Copy out the lines between the line containing "The width and height of the screenshot is (1280, 720)." and the line containing "click(x=78, y=72)", inclusive, with the requests unchanged and every coordinate in the answers multiplied by 2.25, then rounded to a whole number with halves rounded up. Return only those lines.

• **Materials provided**:
'''
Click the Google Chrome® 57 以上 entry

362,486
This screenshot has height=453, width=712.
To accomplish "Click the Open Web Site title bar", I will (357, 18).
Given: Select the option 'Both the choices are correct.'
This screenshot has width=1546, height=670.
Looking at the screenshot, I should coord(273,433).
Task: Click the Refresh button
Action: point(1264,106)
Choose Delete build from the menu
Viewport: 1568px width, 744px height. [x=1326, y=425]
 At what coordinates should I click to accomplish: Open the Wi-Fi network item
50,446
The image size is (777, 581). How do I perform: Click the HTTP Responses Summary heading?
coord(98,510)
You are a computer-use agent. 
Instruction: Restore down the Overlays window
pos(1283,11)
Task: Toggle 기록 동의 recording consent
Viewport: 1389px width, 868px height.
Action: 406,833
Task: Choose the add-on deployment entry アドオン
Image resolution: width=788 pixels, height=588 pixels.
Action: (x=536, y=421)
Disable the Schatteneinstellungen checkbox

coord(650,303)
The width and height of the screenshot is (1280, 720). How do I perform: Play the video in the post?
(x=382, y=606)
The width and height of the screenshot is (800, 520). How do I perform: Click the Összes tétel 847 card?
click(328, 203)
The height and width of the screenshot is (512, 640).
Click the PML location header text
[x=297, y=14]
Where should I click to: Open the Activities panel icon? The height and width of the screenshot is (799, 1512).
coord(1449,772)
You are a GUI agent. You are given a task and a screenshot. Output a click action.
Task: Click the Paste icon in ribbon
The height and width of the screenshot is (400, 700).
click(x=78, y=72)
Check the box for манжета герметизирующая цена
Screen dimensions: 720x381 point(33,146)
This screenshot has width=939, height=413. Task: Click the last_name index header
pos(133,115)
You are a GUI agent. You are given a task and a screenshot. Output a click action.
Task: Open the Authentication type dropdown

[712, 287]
'''
• **Response for this exercise**:
The width and height of the screenshot is (1280, 720). How do I perform: Play the video in the post?
(x=860, y=1364)
The width and height of the screenshot is (800, 520). How do I perform: Click the Összes tétel 847 card?
click(738, 457)
The height and width of the screenshot is (512, 640).
Click the PML location header text
[x=668, y=32]
Where should I click to: Open the Activities panel icon? The height and width of the screenshot is (799, 1512).
coord(3260,1737)
You are a GUI agent. You are given a task and a screenshot. Output a click action.
Task: Click the Paste icon in ribbon
The height and width of the screenshot is (400, 700).
click(x=176, y=162)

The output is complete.